Copy the lines below word for word, from the line with "Open 工厂 in settings dropdown" up to and including the line with "(x=1257, y=198)".

Begin

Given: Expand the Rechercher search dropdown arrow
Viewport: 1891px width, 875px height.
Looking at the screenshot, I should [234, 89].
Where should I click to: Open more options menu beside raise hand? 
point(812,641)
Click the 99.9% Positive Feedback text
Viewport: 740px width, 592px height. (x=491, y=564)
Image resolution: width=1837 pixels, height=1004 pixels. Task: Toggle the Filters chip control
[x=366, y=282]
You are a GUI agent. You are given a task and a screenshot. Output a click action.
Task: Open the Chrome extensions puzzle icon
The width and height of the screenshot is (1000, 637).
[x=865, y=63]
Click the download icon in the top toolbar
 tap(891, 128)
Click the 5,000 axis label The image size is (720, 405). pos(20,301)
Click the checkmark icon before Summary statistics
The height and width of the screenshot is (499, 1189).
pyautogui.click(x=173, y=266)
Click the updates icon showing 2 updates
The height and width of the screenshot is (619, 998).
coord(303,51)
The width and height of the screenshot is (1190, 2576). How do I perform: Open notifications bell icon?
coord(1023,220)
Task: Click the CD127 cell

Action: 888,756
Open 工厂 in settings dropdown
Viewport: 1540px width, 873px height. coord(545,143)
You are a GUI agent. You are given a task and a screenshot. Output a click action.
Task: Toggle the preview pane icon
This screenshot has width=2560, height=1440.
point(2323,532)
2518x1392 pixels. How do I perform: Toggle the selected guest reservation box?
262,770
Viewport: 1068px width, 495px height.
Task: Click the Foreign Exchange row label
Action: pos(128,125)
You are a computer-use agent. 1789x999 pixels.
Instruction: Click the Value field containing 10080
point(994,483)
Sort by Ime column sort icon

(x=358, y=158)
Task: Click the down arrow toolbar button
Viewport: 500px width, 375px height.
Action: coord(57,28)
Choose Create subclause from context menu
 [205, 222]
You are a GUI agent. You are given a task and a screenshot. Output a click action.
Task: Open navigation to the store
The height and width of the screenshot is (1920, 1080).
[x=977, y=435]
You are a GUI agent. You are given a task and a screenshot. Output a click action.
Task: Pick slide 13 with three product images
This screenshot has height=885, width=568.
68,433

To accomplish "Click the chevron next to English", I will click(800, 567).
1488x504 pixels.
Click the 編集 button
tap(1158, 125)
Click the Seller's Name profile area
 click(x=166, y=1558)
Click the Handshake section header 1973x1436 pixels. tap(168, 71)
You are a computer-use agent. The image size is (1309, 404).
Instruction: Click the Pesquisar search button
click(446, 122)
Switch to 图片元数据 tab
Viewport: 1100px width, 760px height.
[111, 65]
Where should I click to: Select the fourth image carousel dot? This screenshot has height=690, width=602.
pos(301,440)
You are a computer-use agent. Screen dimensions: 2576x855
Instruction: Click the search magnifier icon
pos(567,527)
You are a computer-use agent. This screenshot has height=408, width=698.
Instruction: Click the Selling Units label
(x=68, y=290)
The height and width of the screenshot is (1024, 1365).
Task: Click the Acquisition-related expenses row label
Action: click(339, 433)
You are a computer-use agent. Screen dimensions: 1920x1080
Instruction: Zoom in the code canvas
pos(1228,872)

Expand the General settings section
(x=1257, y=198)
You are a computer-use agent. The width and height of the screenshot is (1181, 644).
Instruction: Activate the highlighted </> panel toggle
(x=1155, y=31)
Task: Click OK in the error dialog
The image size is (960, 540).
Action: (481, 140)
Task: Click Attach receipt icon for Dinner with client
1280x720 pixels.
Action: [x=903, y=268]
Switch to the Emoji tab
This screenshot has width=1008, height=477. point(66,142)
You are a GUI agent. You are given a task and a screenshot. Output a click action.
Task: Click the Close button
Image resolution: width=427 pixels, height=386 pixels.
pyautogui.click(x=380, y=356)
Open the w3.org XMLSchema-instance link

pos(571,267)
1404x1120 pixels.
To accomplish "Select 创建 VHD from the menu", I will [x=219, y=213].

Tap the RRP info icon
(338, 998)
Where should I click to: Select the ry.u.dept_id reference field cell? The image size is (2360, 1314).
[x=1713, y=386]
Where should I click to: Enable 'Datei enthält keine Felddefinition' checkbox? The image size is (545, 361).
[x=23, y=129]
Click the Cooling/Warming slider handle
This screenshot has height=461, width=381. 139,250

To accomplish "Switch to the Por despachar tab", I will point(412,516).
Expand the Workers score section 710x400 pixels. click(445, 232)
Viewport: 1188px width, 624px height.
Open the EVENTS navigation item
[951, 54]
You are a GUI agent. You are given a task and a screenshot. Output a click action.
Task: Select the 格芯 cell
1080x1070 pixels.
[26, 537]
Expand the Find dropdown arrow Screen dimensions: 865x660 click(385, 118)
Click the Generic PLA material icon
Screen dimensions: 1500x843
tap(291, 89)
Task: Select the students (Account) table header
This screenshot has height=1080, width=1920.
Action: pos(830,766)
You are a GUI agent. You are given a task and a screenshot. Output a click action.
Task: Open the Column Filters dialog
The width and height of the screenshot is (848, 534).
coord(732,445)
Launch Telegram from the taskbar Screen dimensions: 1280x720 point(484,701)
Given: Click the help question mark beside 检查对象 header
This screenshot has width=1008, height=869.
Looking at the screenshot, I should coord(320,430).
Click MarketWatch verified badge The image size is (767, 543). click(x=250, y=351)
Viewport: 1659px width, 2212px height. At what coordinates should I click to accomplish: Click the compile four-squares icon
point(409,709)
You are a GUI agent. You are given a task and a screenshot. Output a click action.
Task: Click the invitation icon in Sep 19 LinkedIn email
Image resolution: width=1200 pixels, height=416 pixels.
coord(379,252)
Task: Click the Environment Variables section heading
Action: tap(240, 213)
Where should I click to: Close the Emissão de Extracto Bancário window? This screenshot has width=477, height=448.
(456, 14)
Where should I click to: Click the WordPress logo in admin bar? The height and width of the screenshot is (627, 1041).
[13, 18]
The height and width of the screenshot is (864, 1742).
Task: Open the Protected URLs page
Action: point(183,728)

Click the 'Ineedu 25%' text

End

_ANSWER TO THIS TASK_:
Open 工厂 in settings dropdown
Viewport: 1540px width, 873px height. coord(545,143)
You are a GUI agent. You are given a task and a screenshot. Output a click action.
Task: Toggle the preview pane icon
This screenshot has width=2560, height=1440.
point(2323,532)
2518x1392 pixels. How do I perform: Toggle the selected guest reservation box?
262,770
Viewport: 1068px width, 495px height.
Task: Click the Foreign Exchange row label
Action: pos(128,125)
You are a computer-use agent. 1789x999 pixels.
Instruction: Click the Value field containing 10080
point(994,483)
Sort by Ime column sort icon

(x=358, y=158)
Task: Click the down arrow toolbar button
Viewport: 500px width, 375px height.
Action: coord(57,28)
Choose Create subclause from context menu
 [205, 222]
You are a GUI agent. You are given a task and a screenshot. Output a click action.
Task: Open navigation to the store
The height and width of the screenshot is (1920, 1080).
[x=977, y=435]
You are a GUI agent. You are given a task and a screenshot. Output a click action.
Task: Pick slide 13 with three product images
This screenshot has height=885, width=568.
68,433

To accomplish "Click the chevron next to English", I will click(800, 567).
1488x504 pixels.
Click the 編集 button
tap(1158, 125)
Click the Seller's Name profile area
 click(x=166, y=1558)
Click the Handshake section header 1973x1436 pixels. tap(168, 71)
You are a computer-use agent. The image size is (1309, 404).
Instruction: Click the Pesquisar search button
click(446, 122)
Switch to 图片元数据 tab
Viewport: 1100px width, 760px height.
[111, 65]
Where should I click to: Select the fourth image carousel dot? This screenshot has height=690, width=602.
pos(301,440)
You are a computer-use agent. Screen dimensions: 2576x855
Instruction: Click the search magnifier icon
pos(567,527)
You are a computer-use agent. This screenshot has height=408, width=698.
Instruction: Click the Selling Units label
(x=68, y=290)
The height and width of the screenshot is (1024, 1365).
Task: Click the Acquisition-related expenses row label
Action: click(339, 433)
You are a computer-use agent. Screen dimensions: 1920x1080
Instruction: Zoom in the code canvas
pos(1228,872)

Expand the General settings section
(x=1257, y=198)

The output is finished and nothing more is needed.